Samuel continuaba hojeando una página en particular una y otra vez con gran envidia, mientras se imaginaba teniendo el final feliz de la historia: "y vivieron felices para siempre". Para ese entonces tenía 12 años, pero lucía más bajo y delgado debido a la desnutrición que no lo dejaba crecer al completo. Era tan frágil que no podía ni mantenerse de pie apropiadamente.
El lugar donde había crecido se llamaba "Orfanato Feliz". Todos los orfanatos del mundo no sólo llevaban ese nombre, si no venían acompañados de otros, como: "Felicidad", "Benevolencia", "Ángel" ... todos eran iguales.
Desafortunadamente, Samuel seguía sin entender el significado de "feliz". Obviamente no había ni pieza de este sentimiento cuando se vive en un orfanato. Por ejemplo, los niños solo podían ponerse ropa nueva cuando reporteros venían a cubrir alguna noticia, y durante la cena de nochebuena les servían una rebanada de cerdo ahumado en lugar de la ración de siempre, así como... eso es todo.
El mayor sueño de los niños al estar en el patio era ser adoptados, no importaba si era de una familia rica o no, mientras tuvieran un par de preciosos y cariñosos padres. Samuel era la excepción en este conjunto: no se atrevía a soñar debido a que no se sentía hermoso o inteligente, siendo aburrido y lento cuando estaba frente a un extraño. Así nadie lo elegiría.
Por eso dudó un largo tiempo antes de responder al llamado de una de las Hermanas
—Tú, si tu. Ven.
Tomó su preciado libro de cuentos y lo escondió tras de él. Empezó a asustarse un poco al mirar a aquel niño vestido con ropas lujosas que le hacía señas; estaba bien aseado, con un rostro hermoso adornado con un par de ojitos rasgados y una sonrisa deslumbrante que mostraba lo blancos y brillantes que eran sus dientes. Samuel sintió que su rostro había brillado tanto como el reflejo del sol en una piedra preciosa.

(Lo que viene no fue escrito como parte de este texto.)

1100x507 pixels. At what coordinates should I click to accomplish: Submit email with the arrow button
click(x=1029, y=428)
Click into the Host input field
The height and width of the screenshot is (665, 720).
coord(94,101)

El niño que se asemejaba al príncipe del libro puso rudamente su mano sobre el hombro de Samuel y con la otra mano le apretó fuertemente la mejilla como si fuera un juguete.
—Aw, que tierno —la mano que había puesto en su hombro, ahora se encontraba sosteniendo un mechón de cabello—. ¡Mami, su cabello es más suave que el pelaje de Iris!

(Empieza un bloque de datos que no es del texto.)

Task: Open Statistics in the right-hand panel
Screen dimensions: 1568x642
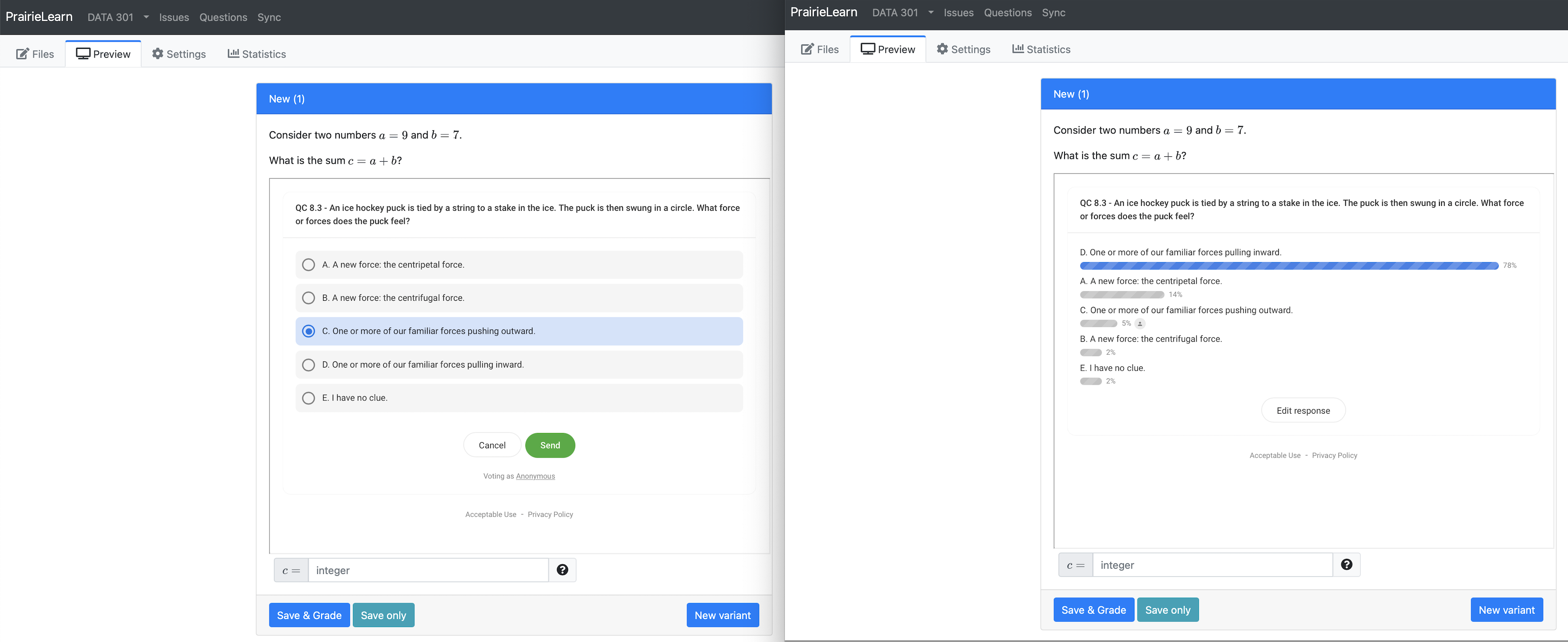Action: coord(1040,49)
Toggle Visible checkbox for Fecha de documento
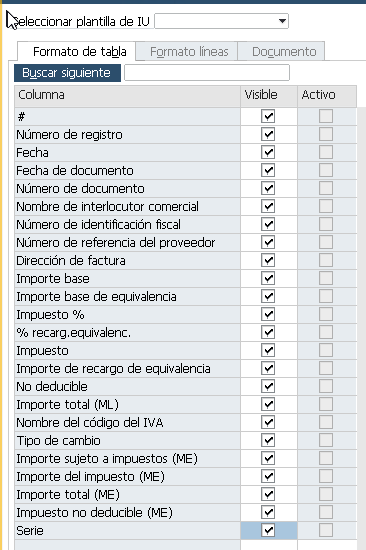 click(268, 170)
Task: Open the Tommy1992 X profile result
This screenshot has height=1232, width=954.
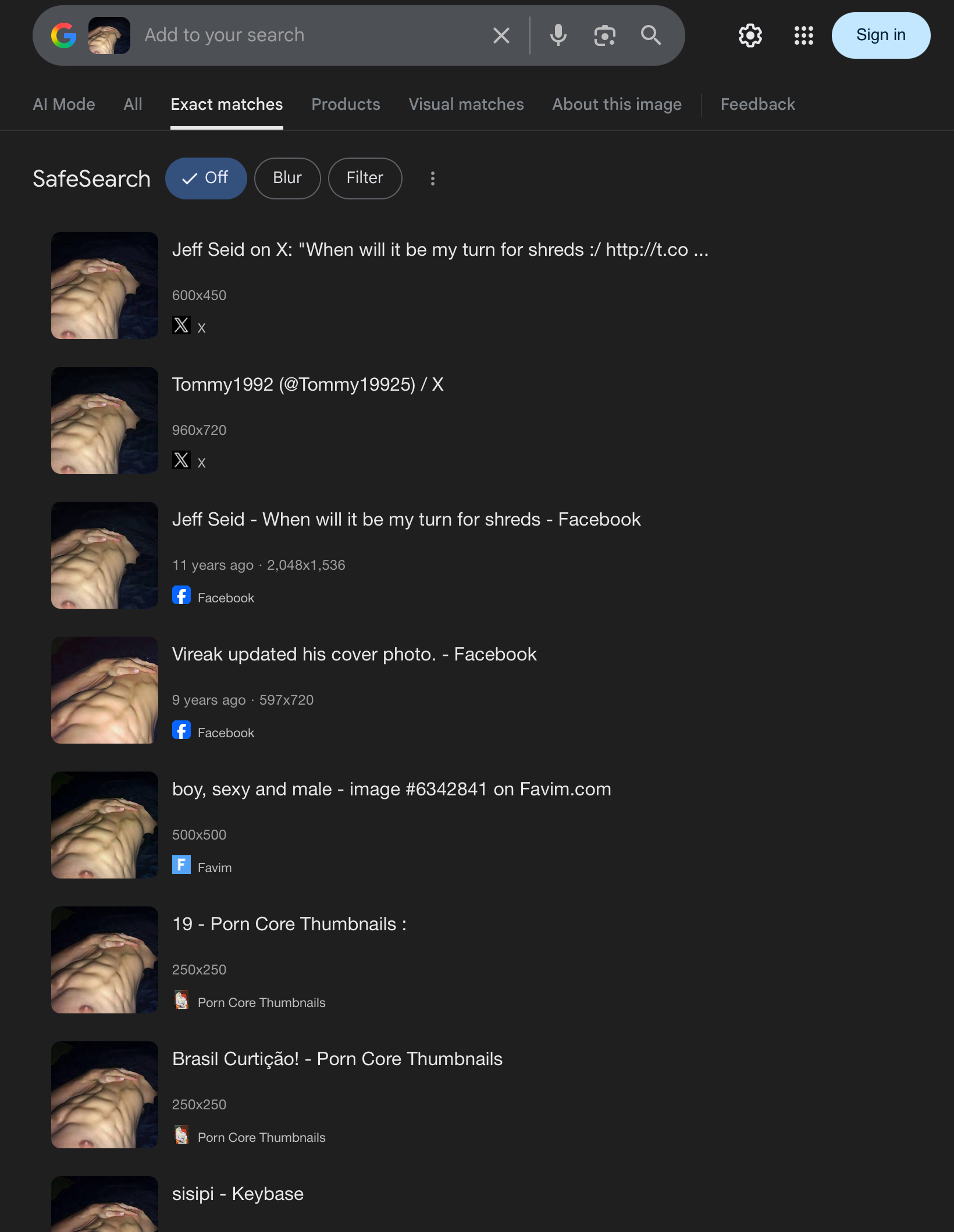Action: (308, 384)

El rostro de Samuel estaba tan adolorido al punto de querer llorar, pero no se atrevía a hacerlo, solo pudo cerrar herméticamente su puño
—Guillermo Díaz, ¿Cómo puedes comparar a un humano con un perro? ¡No seas grosero!
El pequeño ignoró los reclamos de su padre y seguía ensimismado con el rostro del otro niño.
—¿Eres una chica? —preguntó sin ningún reparo.—Soy un chico... —respondió sacudiendo su cabeza.
—Diablos, eres un chico. —alejó ambas manos decepcionado, lo miró a los ojos y ahora posó ambas manos en el rostro del otro niño aún más fuerte —¿Qué es esto? Tu rostro simplemente parece al de una chica ¿Cómo puede ser que seas un chico? ¿Estás mintiendo? ¡Habla, explícamelo! —las lágrimas de Samuel casi caen de tan fuerte que lo apretaba—. Hey, ¿no quieres llorar? —Samuel mordió su labio inferior. La Hermana Superiora siempre le recordaba que llorar en frente de invitados es em comportamiento de una persona mal educada que se pagaba con el castigo de no cenar—. ¿Estas llorando? ¡Déjame verte llorar! —el apretón en su rostro se iba haciendo más fuerte— ¡No te apretaré más si lloras! —los ojos de Samuel estaban rebosantes en lágrimas, pero él parecía determinado, como pocas veces—. Realmente molesto. Tu no eres obediente. ¡Llora! ¡Llora rápido!